What are your battle scars?

Not too long ago, I was hauling some accumulated crapola from one location to another, for reasons that are not relevant here.  I hired a U-Haul and several teenagers to help me.  We got a late start, and so I was trying to get things moving a little more quickly.  Proving the “haste makes waste” adage, in my haste, I made waste to my right shin, by walking smack into the trailer hitch on the back of the truck.

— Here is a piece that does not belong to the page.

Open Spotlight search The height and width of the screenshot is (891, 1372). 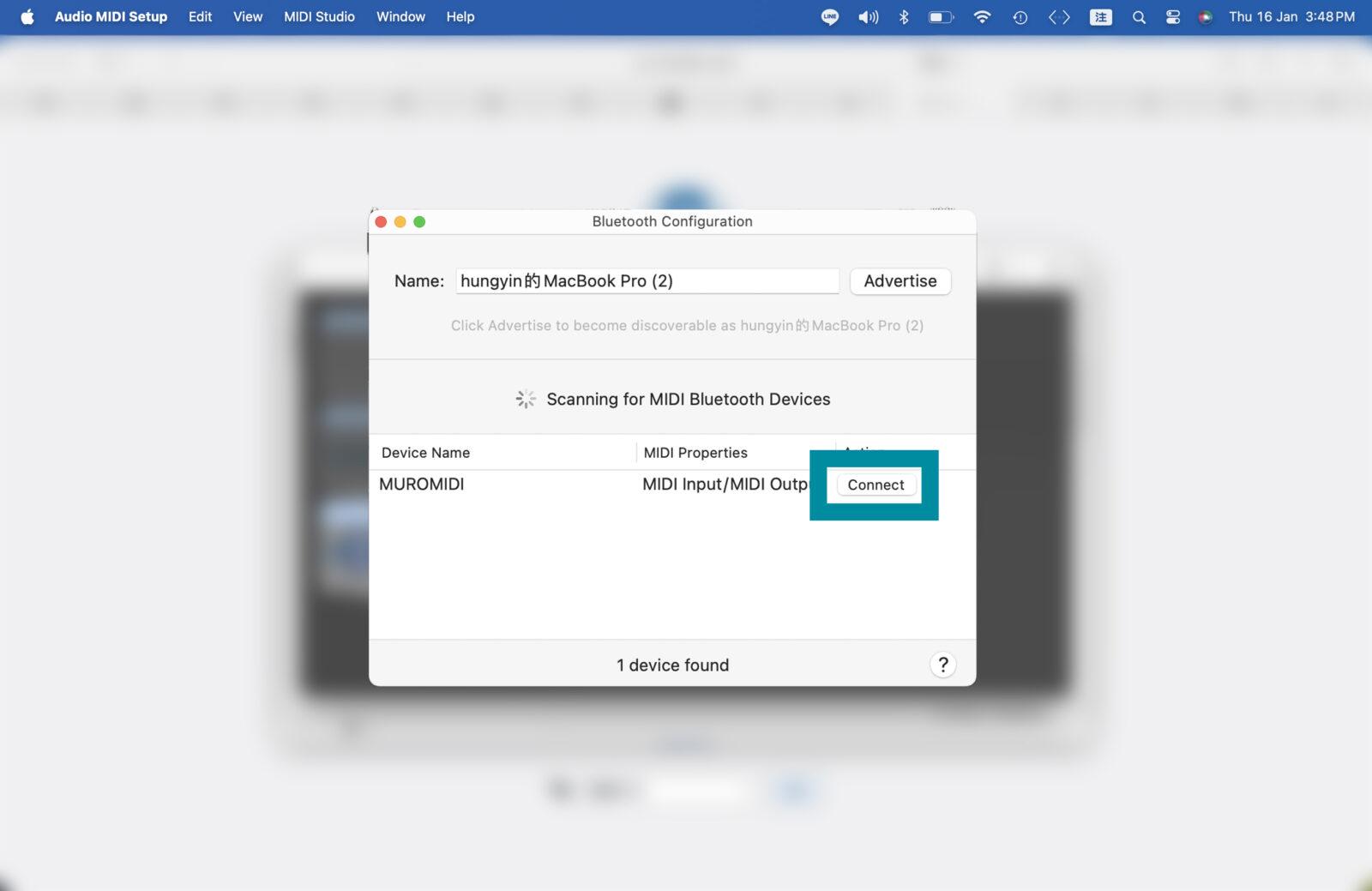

It hurt.  A lot.  I didn’t look down right away, for fear that I would see blood streaming down my leg, and maybe a bone shard sticking out, and I didn’t have time to tend to any wounds.  I did this once before when, back before Craig’s List or even before workable internet I tried to sell my car, and a guy came out to look at it.  I tripped going up the steps and gashed up my shin.  I didn’t look because I was too embarrassed.  I just carried on like nothing had happened.  After he left, I saw a bucket of blood had dripped down and soaked into my socks.  That might be why he didn’t buy the car.

As it turned out, this time I did not break the skin, but now, almost a week later, I still have an ugly purple bruise the size of my fist that throbs a little every time I take a step.  It’s lumpy, and it looks gross, and can be seen by anyone looking, possibly from outer space, it is so large and obvious.

It called to mind a rather vivid memory I have of being eight or nine years old.  I was standing on the sidewalk and staring down at my legs beneath my skirt, cursing my scabby knees and wondering if there would ever come a time when I could go long enough without falling down and therefore having scabs on my knees.  I could never be glamorous or beautiful with scabby knees breaking up the line of my leg.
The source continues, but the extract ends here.